§ **Problem description**: Below is a block of records. Copy every line in it that contains the word "click".

[Start of section]

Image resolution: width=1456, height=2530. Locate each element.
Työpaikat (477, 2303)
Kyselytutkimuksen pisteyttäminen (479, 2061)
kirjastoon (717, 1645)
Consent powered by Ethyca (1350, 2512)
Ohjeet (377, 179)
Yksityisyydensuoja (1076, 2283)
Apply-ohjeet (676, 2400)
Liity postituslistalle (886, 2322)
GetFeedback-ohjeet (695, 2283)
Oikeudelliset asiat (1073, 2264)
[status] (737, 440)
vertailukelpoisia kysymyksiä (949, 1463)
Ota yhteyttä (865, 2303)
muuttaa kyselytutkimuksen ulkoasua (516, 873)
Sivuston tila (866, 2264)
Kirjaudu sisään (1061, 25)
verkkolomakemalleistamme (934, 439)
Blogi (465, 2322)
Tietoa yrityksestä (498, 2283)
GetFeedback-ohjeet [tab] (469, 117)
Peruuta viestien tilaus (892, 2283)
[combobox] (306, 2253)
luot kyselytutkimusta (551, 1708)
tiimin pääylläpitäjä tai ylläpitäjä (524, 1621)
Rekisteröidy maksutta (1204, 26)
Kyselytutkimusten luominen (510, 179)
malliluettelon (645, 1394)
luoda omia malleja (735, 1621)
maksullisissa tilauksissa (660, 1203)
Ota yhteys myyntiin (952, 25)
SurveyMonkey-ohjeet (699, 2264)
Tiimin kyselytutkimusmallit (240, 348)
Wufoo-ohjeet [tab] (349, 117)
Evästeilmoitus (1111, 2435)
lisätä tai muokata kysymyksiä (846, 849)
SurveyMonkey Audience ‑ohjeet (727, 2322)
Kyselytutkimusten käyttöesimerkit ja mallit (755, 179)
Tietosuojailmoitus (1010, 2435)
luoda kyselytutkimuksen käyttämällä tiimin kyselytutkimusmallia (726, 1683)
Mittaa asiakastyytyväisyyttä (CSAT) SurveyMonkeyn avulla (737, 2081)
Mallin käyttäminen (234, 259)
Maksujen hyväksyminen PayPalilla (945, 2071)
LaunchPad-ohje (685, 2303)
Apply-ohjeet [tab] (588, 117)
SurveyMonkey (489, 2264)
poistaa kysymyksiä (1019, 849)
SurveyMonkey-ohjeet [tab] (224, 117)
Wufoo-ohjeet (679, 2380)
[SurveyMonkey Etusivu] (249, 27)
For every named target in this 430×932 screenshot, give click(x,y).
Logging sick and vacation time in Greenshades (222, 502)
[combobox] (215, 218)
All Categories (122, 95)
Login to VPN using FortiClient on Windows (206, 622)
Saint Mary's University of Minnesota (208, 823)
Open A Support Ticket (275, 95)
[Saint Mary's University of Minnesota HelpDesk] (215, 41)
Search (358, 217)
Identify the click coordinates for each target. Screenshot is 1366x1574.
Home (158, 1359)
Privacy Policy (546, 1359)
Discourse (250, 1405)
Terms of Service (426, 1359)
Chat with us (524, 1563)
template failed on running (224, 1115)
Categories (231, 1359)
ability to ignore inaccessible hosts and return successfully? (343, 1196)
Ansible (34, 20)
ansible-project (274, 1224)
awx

[End of section]

§ **Output for this task**:
For every named target in this 430×932 screenshot, give click(x,y).
Identify the click coordinates for each target. Screenshot is 1366x1574.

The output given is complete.